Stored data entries

++++++

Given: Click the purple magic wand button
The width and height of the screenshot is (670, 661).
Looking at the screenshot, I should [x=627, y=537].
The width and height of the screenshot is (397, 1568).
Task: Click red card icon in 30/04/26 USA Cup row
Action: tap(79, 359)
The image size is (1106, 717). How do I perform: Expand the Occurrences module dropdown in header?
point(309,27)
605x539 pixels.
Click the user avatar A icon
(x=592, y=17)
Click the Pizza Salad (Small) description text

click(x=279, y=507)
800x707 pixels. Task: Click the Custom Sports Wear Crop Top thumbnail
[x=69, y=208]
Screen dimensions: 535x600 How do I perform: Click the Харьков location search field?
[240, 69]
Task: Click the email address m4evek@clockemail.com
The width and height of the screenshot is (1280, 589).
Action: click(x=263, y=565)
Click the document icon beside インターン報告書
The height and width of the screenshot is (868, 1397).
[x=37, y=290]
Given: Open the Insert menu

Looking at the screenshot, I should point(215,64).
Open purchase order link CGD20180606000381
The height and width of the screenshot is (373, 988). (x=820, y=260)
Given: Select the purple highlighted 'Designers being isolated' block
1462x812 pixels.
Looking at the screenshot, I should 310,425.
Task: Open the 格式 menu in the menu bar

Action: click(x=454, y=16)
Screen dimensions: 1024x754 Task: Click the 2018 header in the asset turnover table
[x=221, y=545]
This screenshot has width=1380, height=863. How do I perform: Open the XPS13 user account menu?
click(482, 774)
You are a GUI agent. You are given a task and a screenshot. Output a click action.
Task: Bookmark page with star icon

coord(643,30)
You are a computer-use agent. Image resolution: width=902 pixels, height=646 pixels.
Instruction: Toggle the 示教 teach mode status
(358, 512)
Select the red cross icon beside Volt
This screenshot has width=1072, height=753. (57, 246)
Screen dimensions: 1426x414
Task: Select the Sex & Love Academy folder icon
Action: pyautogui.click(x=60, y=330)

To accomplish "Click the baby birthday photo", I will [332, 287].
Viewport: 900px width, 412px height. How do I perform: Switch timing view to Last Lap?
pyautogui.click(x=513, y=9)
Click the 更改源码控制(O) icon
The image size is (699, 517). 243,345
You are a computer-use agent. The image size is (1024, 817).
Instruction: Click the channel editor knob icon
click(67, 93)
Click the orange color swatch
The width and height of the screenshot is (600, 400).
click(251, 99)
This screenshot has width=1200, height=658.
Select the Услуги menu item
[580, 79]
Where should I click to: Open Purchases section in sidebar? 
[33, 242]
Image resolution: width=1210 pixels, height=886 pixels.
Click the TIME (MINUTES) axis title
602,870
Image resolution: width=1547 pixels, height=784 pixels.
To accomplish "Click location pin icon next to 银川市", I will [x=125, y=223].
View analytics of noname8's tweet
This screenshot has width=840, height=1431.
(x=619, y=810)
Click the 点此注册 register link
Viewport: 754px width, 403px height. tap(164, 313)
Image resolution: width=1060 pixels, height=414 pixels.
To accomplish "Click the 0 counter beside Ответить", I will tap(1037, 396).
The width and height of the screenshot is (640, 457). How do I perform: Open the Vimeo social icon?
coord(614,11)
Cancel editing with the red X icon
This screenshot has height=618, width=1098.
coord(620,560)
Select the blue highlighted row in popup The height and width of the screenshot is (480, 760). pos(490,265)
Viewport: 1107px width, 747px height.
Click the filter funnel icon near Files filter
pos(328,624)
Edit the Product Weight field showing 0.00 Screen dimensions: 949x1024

++++++

TASK TO CARRY OUT: Which of the lines in the data contain the string "agent"? Return each one.

RESPONSE TO THE TASK:
You are a GUI agent. You are given a task and a screenshot. Output a click action.
You are a computer-use agent. Image resolution: width=902 pixels, height=646 pixels.
You are a computer-use agent. The image size is (1024, 817).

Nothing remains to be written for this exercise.